Universal Pictures is selling its specialty division, Rogue Pictures to Relativity Media for about $150 million. This news is long in the making; the deal's been in negotiations for months.
The most notable asset Relativity is acquiring is Rogue's library of about 30 films, which can be monetized though DVD sales, TV rights (on the likes of HBO), and now digital distribution. Rogue is known for what Hollywood calls "genre" films, horror films aimed at moviegoers 25 and under, made with a relatively low budget.
The division's valuation was calculated based on the performance of the library so far, and the expectations for upcoming library titles. For instance, "The Strangers" a hit horror film this summer, grossing $53 million at the US box office on a reportedly $9 million budget, should bring in about $20 million from the HBO sale alone.
Another asset Relativity acquires; the roughly 30 projects Rogue has in development, including a sequel to hit "Strangers" and whatever projects emerge from a producing deal with Wes Craven (the "Scream" series) and his production arm. This Friday Rogue opens "The Unborn," from producer Michael Bay.
Here's what Universal gets: a chunk of cash now, plus the rights to release Rogue movies (without having to take the risk of investing in developing or financing them) for a distribution fee of 10 percent of revenues. Relativity is backed by New York-based hedge fund Elliott Associates, which just this September invested another $1 billion into Relativity, giving Relativity about $2 billion n cash on its balance sheet.

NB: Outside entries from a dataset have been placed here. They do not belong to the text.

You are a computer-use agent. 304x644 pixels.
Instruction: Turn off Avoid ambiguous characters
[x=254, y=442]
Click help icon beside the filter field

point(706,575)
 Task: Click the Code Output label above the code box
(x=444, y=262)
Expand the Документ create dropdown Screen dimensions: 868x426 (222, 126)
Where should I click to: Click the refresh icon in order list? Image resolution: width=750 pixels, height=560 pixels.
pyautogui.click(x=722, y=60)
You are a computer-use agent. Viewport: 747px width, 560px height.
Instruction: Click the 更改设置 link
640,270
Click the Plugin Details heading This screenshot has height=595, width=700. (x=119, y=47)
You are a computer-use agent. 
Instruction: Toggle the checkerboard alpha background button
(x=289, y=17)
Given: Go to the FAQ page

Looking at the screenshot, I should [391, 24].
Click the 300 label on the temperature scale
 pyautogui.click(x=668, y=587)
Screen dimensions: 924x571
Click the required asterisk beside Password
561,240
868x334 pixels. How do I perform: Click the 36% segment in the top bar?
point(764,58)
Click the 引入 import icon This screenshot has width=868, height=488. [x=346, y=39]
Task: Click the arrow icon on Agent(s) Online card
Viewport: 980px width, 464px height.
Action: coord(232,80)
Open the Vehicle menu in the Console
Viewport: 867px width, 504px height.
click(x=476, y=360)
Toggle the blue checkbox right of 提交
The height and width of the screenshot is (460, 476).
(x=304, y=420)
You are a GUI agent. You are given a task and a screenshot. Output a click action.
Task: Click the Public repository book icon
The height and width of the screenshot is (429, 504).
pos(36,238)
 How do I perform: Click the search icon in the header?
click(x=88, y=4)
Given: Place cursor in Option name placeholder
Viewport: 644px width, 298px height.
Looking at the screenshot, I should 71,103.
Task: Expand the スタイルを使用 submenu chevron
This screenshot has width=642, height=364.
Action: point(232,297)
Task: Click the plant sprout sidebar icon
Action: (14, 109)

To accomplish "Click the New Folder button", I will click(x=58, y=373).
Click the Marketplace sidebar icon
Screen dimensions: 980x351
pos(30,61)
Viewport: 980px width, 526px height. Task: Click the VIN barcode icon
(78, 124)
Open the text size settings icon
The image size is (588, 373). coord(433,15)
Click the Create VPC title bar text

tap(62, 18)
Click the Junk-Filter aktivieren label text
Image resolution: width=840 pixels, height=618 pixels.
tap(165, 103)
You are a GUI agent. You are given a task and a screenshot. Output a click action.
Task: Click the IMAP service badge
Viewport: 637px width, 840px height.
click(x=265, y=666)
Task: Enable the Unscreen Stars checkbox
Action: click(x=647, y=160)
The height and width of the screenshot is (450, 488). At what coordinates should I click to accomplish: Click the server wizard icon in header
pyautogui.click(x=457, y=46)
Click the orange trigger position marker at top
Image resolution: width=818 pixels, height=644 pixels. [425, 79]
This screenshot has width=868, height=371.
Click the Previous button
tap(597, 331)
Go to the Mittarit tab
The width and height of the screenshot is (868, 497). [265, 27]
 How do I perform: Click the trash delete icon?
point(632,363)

The two companies have been working together for years now; in September Relativity struck a deal to effective co-finance Universal's slate through 2015. A few years earlier the two made a deal in which Relativity paid for half the cost of a slate of movies including hits "Mamma Mia!" and money-losers like "The Kingdom."
I think it's remarkable that any such deals are getting done in Hollywood right now. It's certainly a convenient infusion of cash as Universal faces some new costs, including its new distribution deal with Steven Spielberg's DreamWorks . In terms of Relativity's end of the bargain, my only question is about the value of the development slate.
Rogue's president left the studio a few months ago, when these negotiations were heating up, and the company is tiny, with just a handful of execs. Without the production shingle's top dog, and if employees keep leaving, is a development slate worth the same amount without the folks who developed it? We will see!